In the coming weeks, it is not the cries of outrage coming from the editorialists that deserve our scrutiny. Indeed, they have been indignant for many years, and their criticisms have never managed to shake the cartel. However, it would be much more worrisome for the supporters of the status quo should Bouteflika's fourth term become a common theme in the multiple forms of protests that express the persistent and profound nature of popular discontentment. We certainly have not reached this point yet, and there is hardly any doubt that the Direction Générale de la Sûreté Nationale (DGSN) will do whatever is necessary to prevent cross-sector mobilizations, tracking each slogan that exceeds the habitual socio-economic demands. And still, all forms of control have their limits. One should not prematurely judge the quantity of insults that people can stomach without reacting."
'Illicit Trafficking and Libya's Transition: Profits and Losses' (Mark Shaw and Fiona Mangan, United States Institute of Peace)
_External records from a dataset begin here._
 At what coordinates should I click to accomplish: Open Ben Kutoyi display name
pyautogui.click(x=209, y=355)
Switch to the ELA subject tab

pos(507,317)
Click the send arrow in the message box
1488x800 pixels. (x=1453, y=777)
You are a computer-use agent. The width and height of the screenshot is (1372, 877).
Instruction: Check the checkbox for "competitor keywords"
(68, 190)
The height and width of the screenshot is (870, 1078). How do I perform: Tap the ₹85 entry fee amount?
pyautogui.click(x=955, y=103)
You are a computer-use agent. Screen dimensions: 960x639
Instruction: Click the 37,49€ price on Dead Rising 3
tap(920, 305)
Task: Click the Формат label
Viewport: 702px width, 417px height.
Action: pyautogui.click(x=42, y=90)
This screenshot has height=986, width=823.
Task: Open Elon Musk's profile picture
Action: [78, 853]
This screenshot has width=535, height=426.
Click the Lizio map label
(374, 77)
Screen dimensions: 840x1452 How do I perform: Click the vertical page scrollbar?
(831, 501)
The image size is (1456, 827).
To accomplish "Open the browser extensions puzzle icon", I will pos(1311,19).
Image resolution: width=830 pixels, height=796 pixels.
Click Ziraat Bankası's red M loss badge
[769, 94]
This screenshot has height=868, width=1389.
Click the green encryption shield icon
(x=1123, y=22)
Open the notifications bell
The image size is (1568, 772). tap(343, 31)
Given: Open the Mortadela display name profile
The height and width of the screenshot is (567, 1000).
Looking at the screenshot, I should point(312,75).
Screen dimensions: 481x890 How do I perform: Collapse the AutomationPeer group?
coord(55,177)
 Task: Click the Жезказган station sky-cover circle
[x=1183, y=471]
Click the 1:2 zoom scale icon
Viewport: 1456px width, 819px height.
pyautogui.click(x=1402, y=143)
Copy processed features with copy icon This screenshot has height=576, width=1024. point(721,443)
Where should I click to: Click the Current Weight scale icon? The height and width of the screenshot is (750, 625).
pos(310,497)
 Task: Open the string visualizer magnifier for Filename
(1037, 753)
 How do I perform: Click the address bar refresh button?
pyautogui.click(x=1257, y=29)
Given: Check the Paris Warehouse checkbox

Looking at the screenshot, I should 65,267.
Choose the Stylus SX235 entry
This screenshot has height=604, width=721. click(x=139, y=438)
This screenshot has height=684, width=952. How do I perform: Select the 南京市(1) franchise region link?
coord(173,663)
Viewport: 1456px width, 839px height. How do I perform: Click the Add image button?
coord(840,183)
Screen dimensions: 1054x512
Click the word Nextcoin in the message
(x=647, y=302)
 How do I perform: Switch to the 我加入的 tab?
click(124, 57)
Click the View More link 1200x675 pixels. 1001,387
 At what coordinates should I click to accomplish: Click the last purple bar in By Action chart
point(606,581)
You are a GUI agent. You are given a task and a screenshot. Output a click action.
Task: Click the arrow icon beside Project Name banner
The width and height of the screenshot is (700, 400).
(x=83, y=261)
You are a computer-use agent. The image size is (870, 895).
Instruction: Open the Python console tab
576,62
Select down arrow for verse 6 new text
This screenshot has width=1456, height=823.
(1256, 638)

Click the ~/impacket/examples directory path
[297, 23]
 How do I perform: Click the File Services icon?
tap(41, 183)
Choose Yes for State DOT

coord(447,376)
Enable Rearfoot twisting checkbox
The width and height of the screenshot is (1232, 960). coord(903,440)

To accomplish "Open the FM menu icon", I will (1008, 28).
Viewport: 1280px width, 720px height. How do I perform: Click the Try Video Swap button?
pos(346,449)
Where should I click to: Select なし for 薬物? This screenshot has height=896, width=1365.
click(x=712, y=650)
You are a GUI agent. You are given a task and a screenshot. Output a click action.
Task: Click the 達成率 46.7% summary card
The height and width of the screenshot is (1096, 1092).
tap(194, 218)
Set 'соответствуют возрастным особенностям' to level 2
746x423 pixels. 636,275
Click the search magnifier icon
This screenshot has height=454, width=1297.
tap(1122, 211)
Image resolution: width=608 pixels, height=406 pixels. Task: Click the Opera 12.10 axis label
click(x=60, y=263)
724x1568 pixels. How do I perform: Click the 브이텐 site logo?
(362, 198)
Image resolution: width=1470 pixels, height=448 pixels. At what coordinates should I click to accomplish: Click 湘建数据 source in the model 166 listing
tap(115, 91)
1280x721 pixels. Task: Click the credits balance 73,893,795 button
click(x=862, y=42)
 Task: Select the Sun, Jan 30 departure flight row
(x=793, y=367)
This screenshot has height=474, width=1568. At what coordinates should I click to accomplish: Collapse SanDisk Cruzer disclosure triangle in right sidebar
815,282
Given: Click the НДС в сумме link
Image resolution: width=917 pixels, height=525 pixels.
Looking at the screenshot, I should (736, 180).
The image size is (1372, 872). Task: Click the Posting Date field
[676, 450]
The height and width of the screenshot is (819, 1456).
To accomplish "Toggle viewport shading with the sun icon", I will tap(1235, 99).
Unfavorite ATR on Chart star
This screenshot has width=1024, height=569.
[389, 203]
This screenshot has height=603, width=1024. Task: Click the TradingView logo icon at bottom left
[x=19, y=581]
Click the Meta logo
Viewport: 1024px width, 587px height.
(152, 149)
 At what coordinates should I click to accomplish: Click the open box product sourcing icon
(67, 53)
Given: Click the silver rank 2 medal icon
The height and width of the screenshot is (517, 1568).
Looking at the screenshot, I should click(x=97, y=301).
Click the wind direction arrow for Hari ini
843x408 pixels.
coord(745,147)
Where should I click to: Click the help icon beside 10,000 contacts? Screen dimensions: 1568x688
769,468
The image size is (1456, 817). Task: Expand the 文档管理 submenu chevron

"Observers often focus on the engagement of the militias in the political process. For many of these groups, however, resources from trafficking and smuggling empowers them and undercuts commitment to peaceful, democratic processes. They may at present not have an interest in outright secession, but the funding from illicit activities is a centrifugal force that encourages armed groups to continue to recuse themselves from the central statebuilding process. Several factors, not least of which is Libya's location along some of the oldest trans-Saharan trade and trafficking routes to Europe, have made the fledging political order particularly vulnerable to organized criminal activity. The very logic of trafficking and smuggling, which relies on tenuous controls of the state's periphery, is an incentive for armed groups to maintain a weak state rather than allow a strong one to be rebuilt. Furthermore, the protection of trafficking routes -- which entails access to arms and maintenance of militias -- not only ensures that these groups are unlikely to be interested in a formal demobilization or disarmament process but also serves to proliferate arms, maintain instability, and promote violence.
The geography of Libya is such that most of the population lives along the northern coastal belt and temperate western highlands, and far fewer people are in the south, where the reach of the state is noticeably weaker, particularly around Sebha in the southwest and Kufrah in the southeast. The coastal belt is divided: On the one hand is the pull of the central state from Tripoli and the urban concentrations in the mountains between Tripoli and the Tunisian border; on the other is the Barqa region to the east with its distinctive political history and culture centered on the city of Benghazi."